Of the records that follow, copy only the lines from the line containing "This screenshot has" to the line containing "Instruction: Click the", both included, exactly as written.
===== Extracted entries =====
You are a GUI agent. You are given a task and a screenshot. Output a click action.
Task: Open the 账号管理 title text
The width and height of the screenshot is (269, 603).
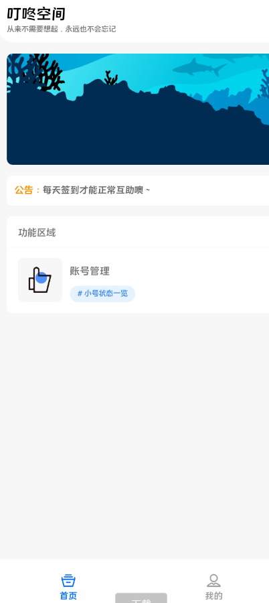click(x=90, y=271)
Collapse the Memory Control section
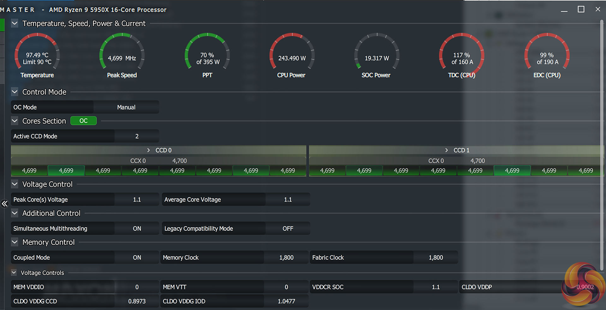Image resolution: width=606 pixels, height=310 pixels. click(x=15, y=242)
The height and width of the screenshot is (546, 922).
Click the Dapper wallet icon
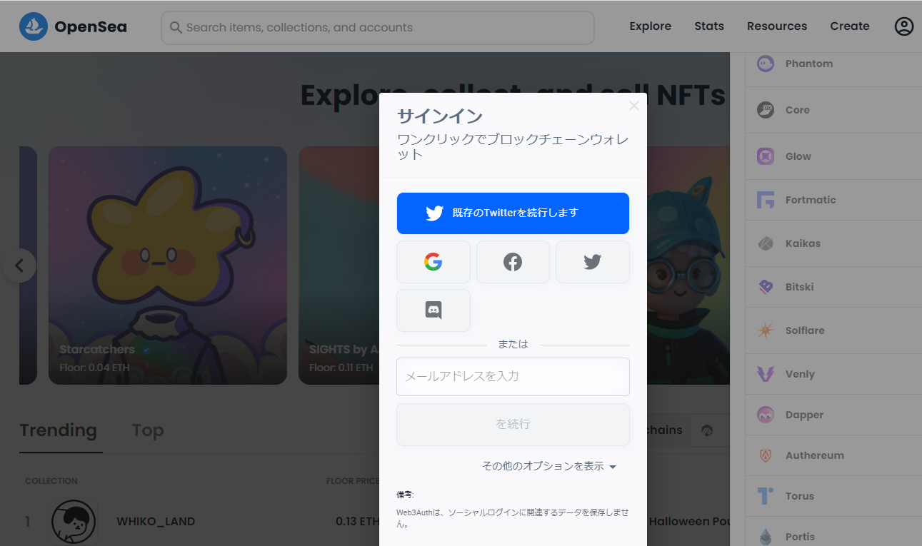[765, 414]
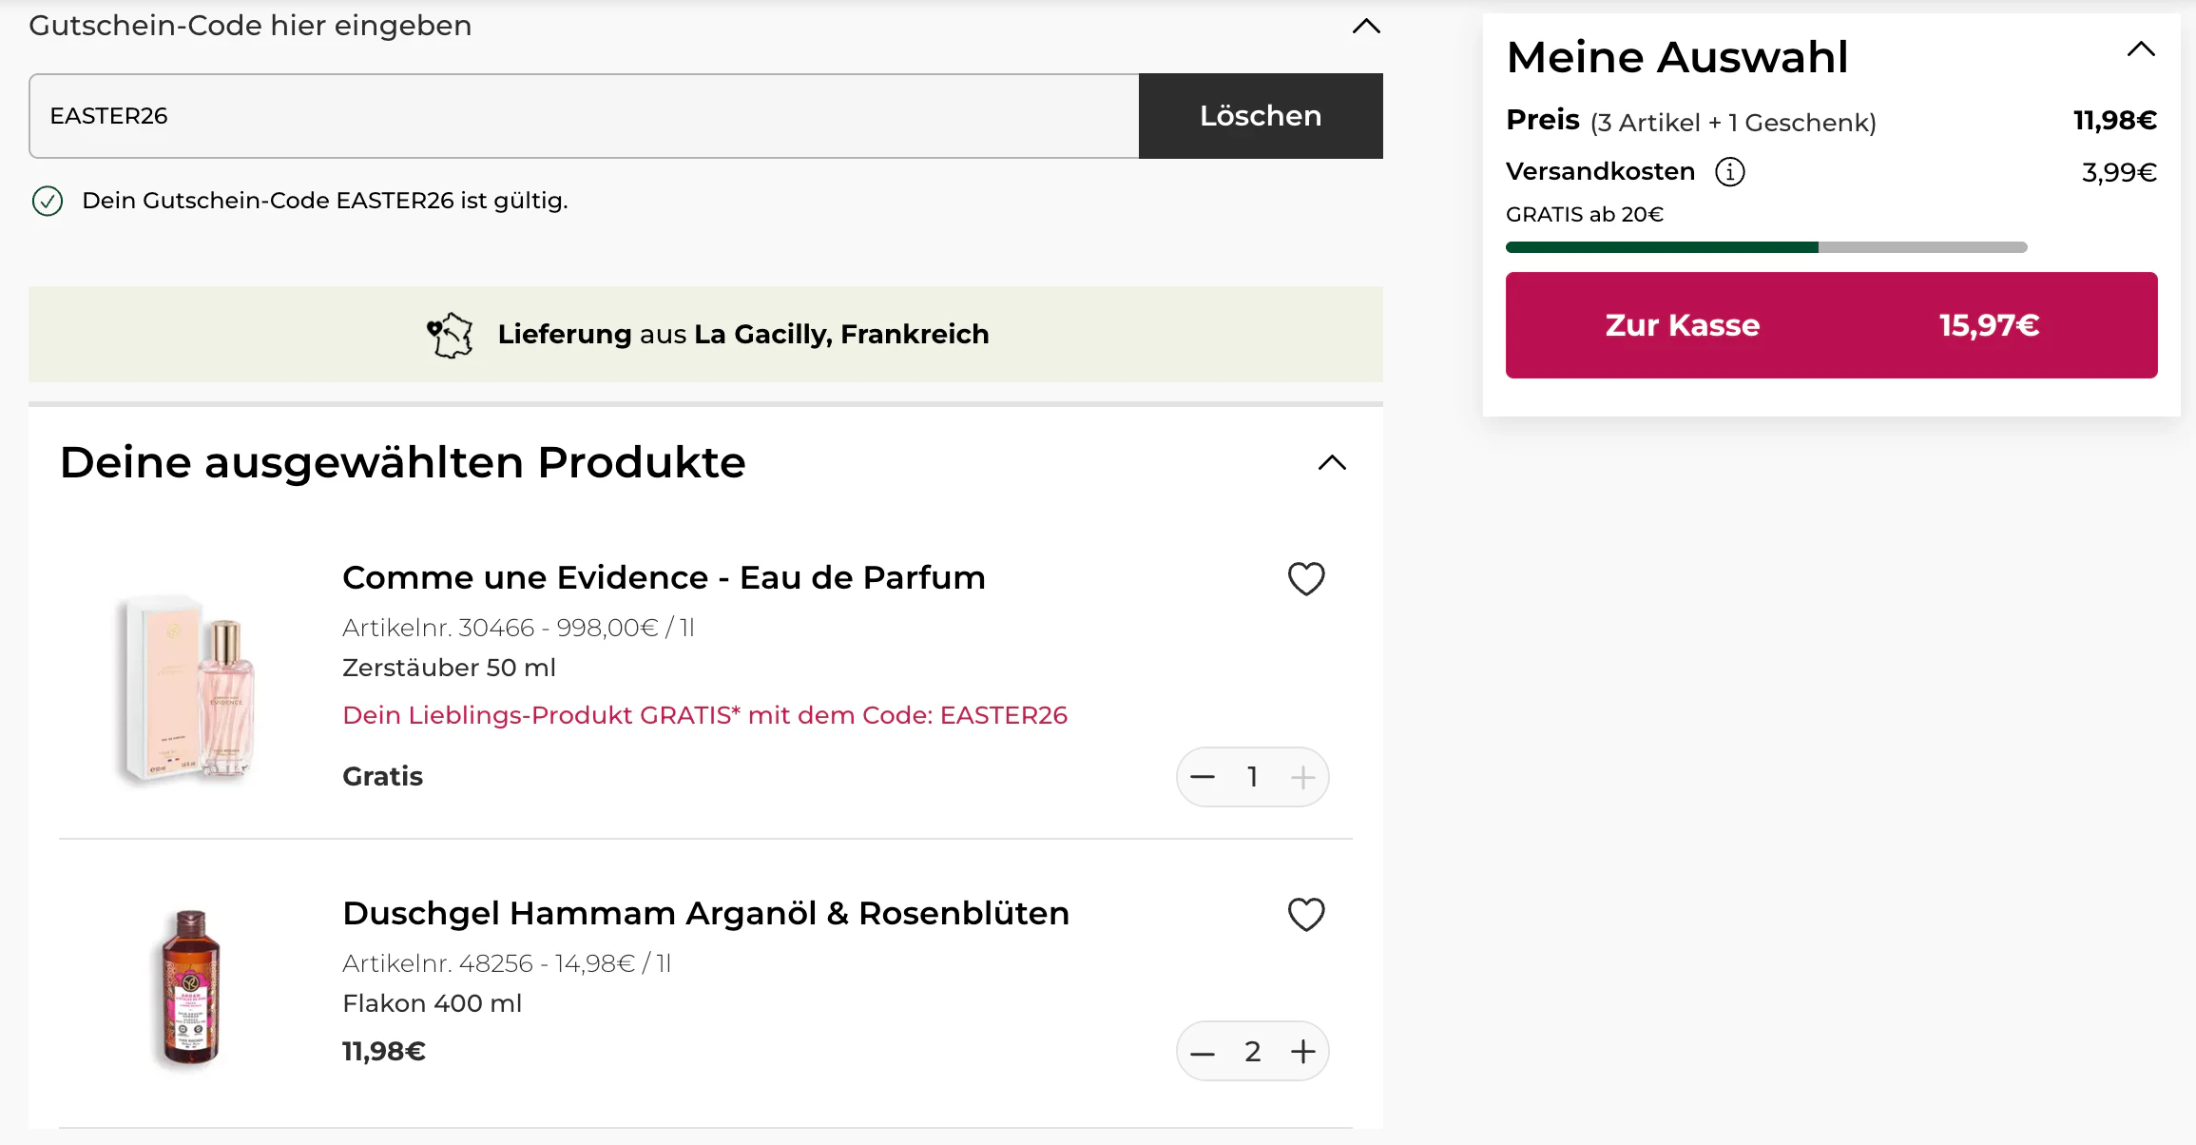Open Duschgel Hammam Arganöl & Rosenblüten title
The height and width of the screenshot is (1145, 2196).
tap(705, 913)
=====
===== Extracted entries =====
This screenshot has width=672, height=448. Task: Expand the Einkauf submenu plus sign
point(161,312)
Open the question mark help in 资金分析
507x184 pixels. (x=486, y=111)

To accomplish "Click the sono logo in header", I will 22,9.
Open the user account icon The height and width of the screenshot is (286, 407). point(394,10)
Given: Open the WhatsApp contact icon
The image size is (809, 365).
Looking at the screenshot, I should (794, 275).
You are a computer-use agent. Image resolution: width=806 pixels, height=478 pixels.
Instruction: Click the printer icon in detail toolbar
=====
Answer to this exercise:
This screenshot has width=672, height=448. Task: Expand the Einkauf submenu plus sign
point(161,312)
Open the question mark help in 资金分析
507x184 pixels. (x=486, y=111)

To accomplish "Click the sono logo in header", I will 22,9.
Open the user account icon The height and width of the screenshot is (286, 407). point(394,10)
Given: Open the WhatsApp contact icon
The image size is (809, 365).
Looking at the screenshot, I should (794, 275).
You are a computer-use agent. Image resolution: width=806 pixels, height=478 pixels.
Instruction: Click the printer icon in detail toolbar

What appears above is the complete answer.